# T-nut Fix



## piper184 (Jun 30, 2022)

Wanting to clamp a vise to the drill press table called for the use of T-nuts. I don't have a mill so making my own would have to be "old school" with a hack saw and file. Fortunately I found some already made for less than the price of the bar stock it would take to make them.

But when I tried to install the vise it wouldn't tighten down as the top of the nuts stood proud of the table top. Hmmm. Checked the nuts and they were all the same. Checked the slots and darned if that cheap import drill press didn't have any consistent measurements in the t-slots. I think they were cast but never machined. Anyway, it seemed simple enough, just take the top off of the nuts until they were a couple of thousands under the table top. A simple job, if you have a mill.
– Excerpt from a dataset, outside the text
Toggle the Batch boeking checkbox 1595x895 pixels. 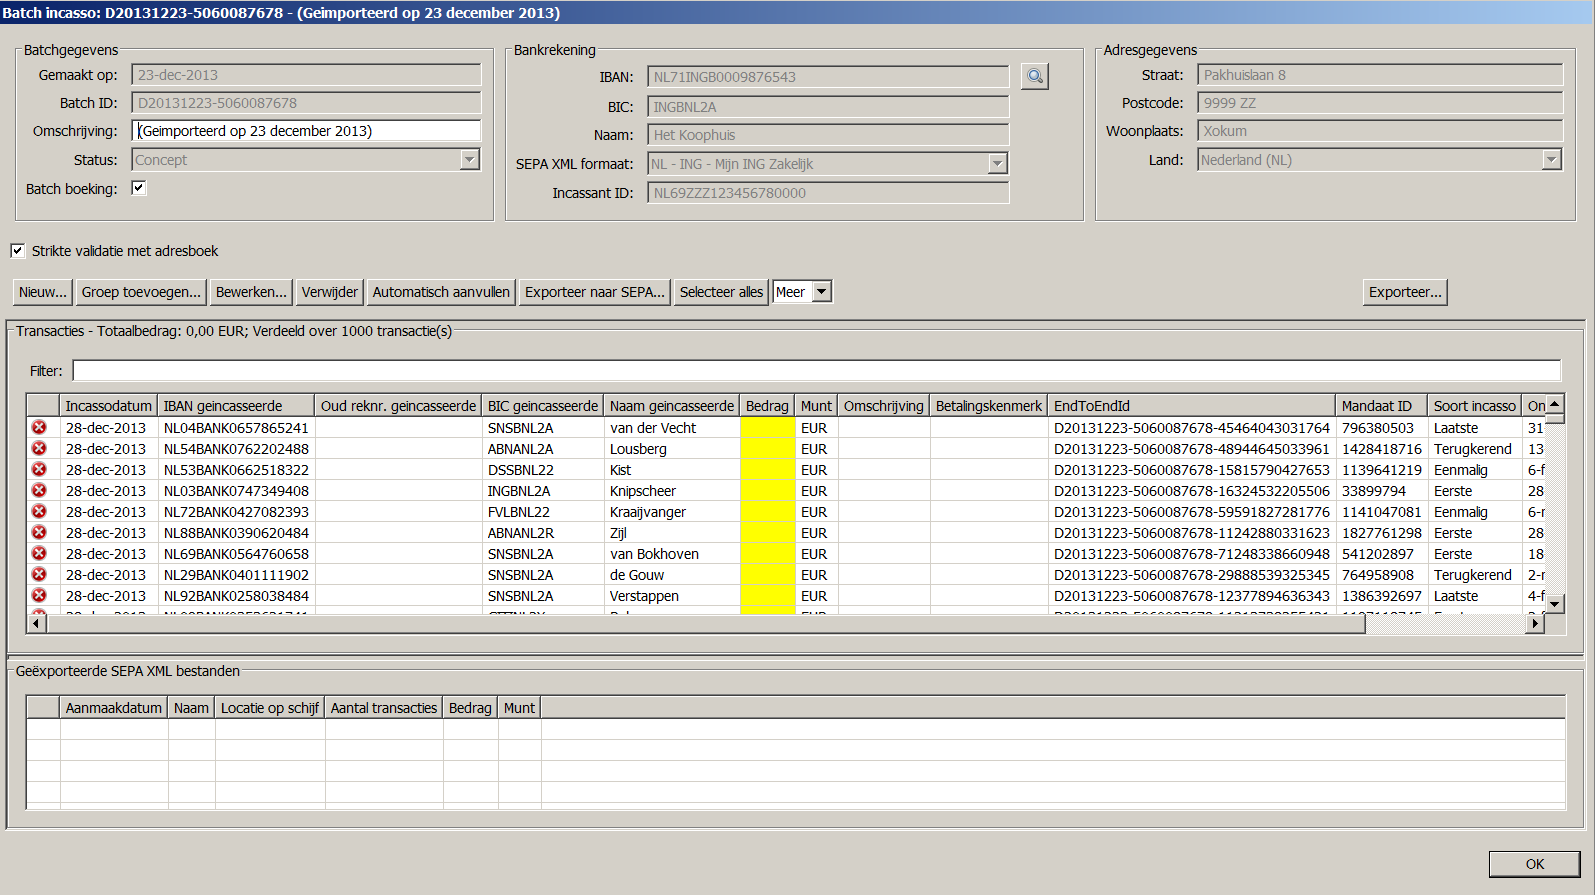pos(139,188)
I could go old school and scribe a line on the nut and file it down in a vise. Or I could go all Tim Allen and use an angle grinder for a quick fix. But Damnit Jim, I'm a machinist, not a doctor.... Oh, wait, wrong series...
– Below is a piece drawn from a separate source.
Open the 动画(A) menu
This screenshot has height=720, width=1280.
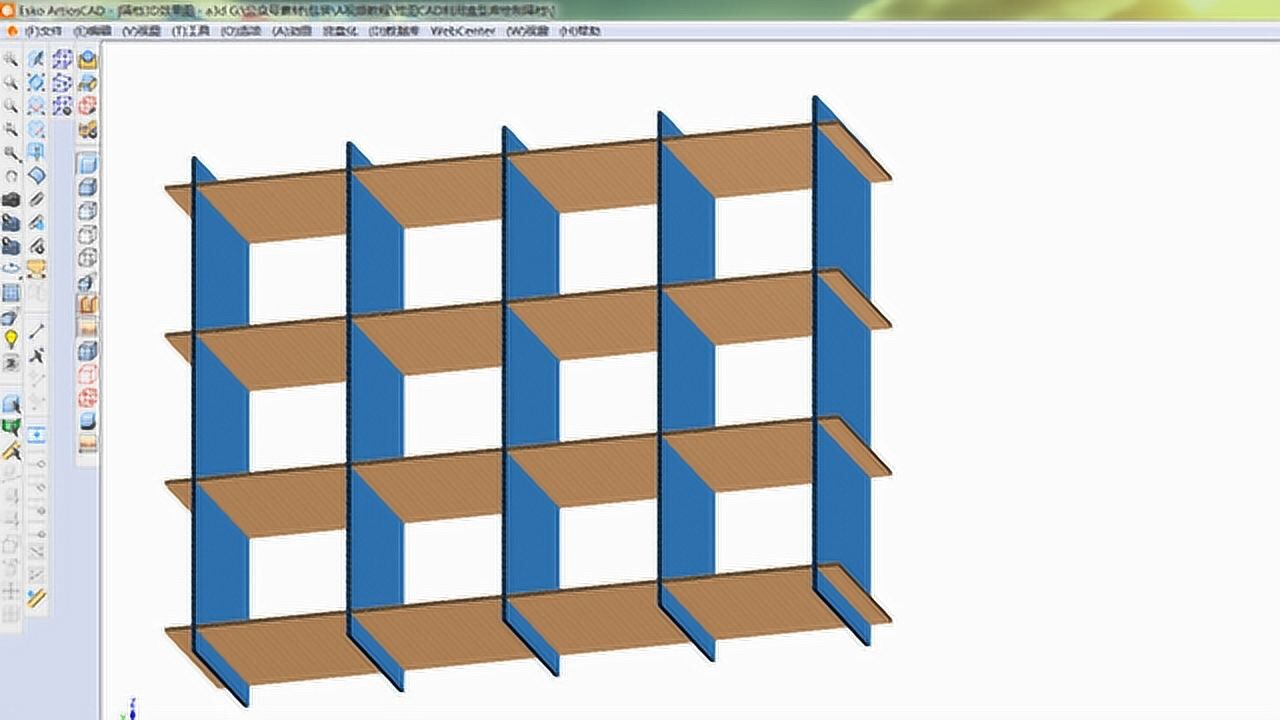click(x=287, y=31)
I've only had a lathe for a few months but every problem now looks like a lathe solution. Should be simple, chuck up a nut and face it off. Oops. Can't find a way to hold the nut in either the 3 or 4 jaw chucks that allows a good grip and good clearance from the tool to the chuck. Hmm. I could spin the nut onto a bolt and chuck that up. BUT the nuts have incomplete threads in the bottom of the hole to keep the bolt or stud from jacking into the table. I like that feature and wanted to keep it. Briefly thought about tapping the holes all the way through, doing the facing and then spoiling the threads again. That seemed like an option, but like the angle grinder, not very eloquent. 

Then I had this idea. Use a piece of all thread (a bolt would work too) and turn off the threads for a distance that was at least as deep as the jaws to get a full grip. Then drop this mandrel into the nut from the top and thread it in until it bottomed out on the incomplete threads. Put this in the chuck and tap the nut to make sure it it tight against the jaw faces. The spinning forces want to un-screw the nut but to come loose it has to move toward the jaws so it is trapped.
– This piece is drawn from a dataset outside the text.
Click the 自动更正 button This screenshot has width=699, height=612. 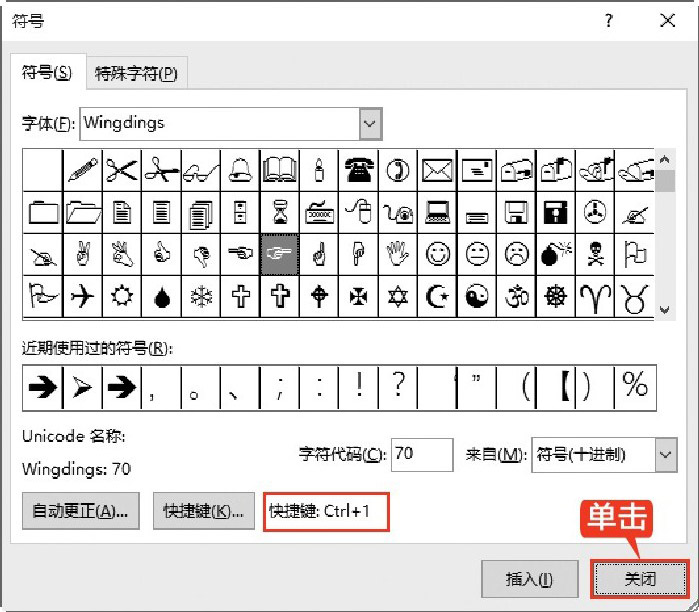point(80,512)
From there it was an easy face to dimension for each nut. Since the crappy table had 4 slots, all different dimensions I opted to just scribe a line and turn a couple of thousands under it. I also stamped numbers at each slot and matching numbers on each nut to avoid confusion in the future.


----------



## extropic (Jun 30, 2022)

That's one way to go about it.

Quality T nuts are case hardened and, in addition to the interrupted cut, may be tough on your lathe tooling.

I vote for disc/belt/angle abrasive attack to get through the hard. Maybe clean up on the lathe to appease your OCD.
Make them all the same height. Number matching to the DP table slots is a bunch of unnecessary complexity.

YMMV


----------



## piper184 (Jun 30, 2022)

Yeah, I knew these el-cheapo nuts were just mild steel. Quality stuff not needed for this application. Would be different if I had a mill and all the cool clamp down fixtures. In hindsight, I could have just made them all the shortest height needed. Sometimes I just get caught up in "the process". In all likelihood, these nuts will never leave the slots even if I do take the vise off from time to time. Oh well, more for the learning curve.
For me it was more about figuring out how to hold the nuts in the chuck than that actual results. I have learned a lot about unusual setups from Quinn of Blondihacks.
I did make my first HSS tool for the lathe as I knew the interrupted cut would play havoc with the carbides that came with the lathe. It was a crude grind for my first attempt but it did work fairly well.
As a side note, I have had fairly good luck resharpening the carbide tools using el-cheapo diamond wheels for my Dremel instead of the special green wheels for the bench grinder. If you see sparks from your carbide tool it is surely chipped at that point. Ask me how I know. Learning curve...


----------